Irène se retourna. Les crocs de loup de cette monstrueuse réplique de sa mère se refermèrent à vingt centimètres de son visage. Cinq griffes aiguisées se projetèrent vers sa figure. Ismaël la tira, puis il la poussa à l'intérieur d'une grande salle dans la pénombre.

Elle tomba en avant et il ferma la porte derrière eux. Les griffes de l'automate se plantèrent dedans, comme des pointes de flèches mortelles.

- Mon Dieu, soupira-t-il. Non, pas cette fois...

Irène leva les yeux ; il était couleur de papier mâché.

- Tu n'as rien ? demanda Ismaël.

Elle fit un vague signe pour le rassurer, puis regarda autour d'elle. Des murailles de livres montaient à l'infini. Des milliers et des milliers de volumes formaient une spirale babylonienne, un labyrinthe d'escaliers et de passerelles.

- Nous sommes dans la bibliothèque de Lazarus.

- J'espère qu'il y a une autre issue. Je n'ai pas envie de revoir ce qui est derrière nous..., dit Ismaël.

- Je crois qu'il y en a une, mais je ne sais pas où elle est, dit la jeune fille en gagnant le centre de la salle pendant que le garçon bloquait la porte avec une chaise.

Si cette défense résiste plus de deux minutes, songea-t-il, j'accepterai de croire aux miracles les yeux fermés. La voix d'Irène murmura quelque chose derrière lui et il la vit devant une table en train d'examiner un livre d'aspect centenaire.

- Il y a quelque chose ici, s'écria-t-elle.

Il sentit pointer en lui un obscur pressentiment.

- Laisse ce livre.

- Pourquoi ? demanda Irène sans comprendre.

- Laisse-le.

Elle ferma le volume et fit ce que son ami lui demandait. Les caractères dorés sur la couverture brillèrent à la lueur du feu qui chauffait la bibliothèque : Doppelgänger.

Elle venait tout juste de s'éloigner de quelques pas de la table, quand une intense vibration traversa la salle sous ses pieds. Les flammes de la cheminée pâlirent et des volumes commencèrent à tomber des interminables rangées de rayons. Elle courut vers Ismaël.

- Que diable... ? s'exclama-t-il, en percevant lui aussi cette intense rumeur qui provenait du plus profond de la maison.

À ce moment, le livre qu'Irène avait laissé sur la table s'ouvrit violemment de part en part. Les flammes du foyer s'éteignirent, anéanties par un souffle glacé. Ismaël entoura la jeune fille de ses bras et la serra contre lui. D'autres livres tombèrent des hauteurs dans le vide, poussés par des mains invisibles.

- Il y a quelqu'un ici, chuchota Irène. Je le sens...

Les pages du livre se mirent à tourner lentement, mues par le vent ou par autre chose.
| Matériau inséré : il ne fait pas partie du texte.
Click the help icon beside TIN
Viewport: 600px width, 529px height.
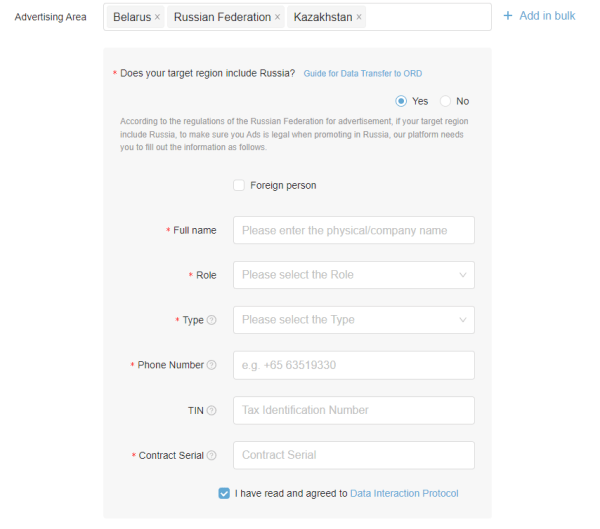pos(211,410)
Ismaël contempla le vieux volume qui dégageait sa propre lumière.

Soudain, les caractères s'évaporèrent un à un, formant un nuage de gaz noir au-dessus du livre. Cette silhouette confuse absorba mot après mot, phrase après phrase.

La forme, plus dense maintenant, le fit penser à un spectre d'encre noire suspendu dans le vide.

Le nuage de noirceur se développa, et les formes de mains, de bras, d'un torse se sculptèrent dans le néant. Un visage impénétrable émergea de l'ombre.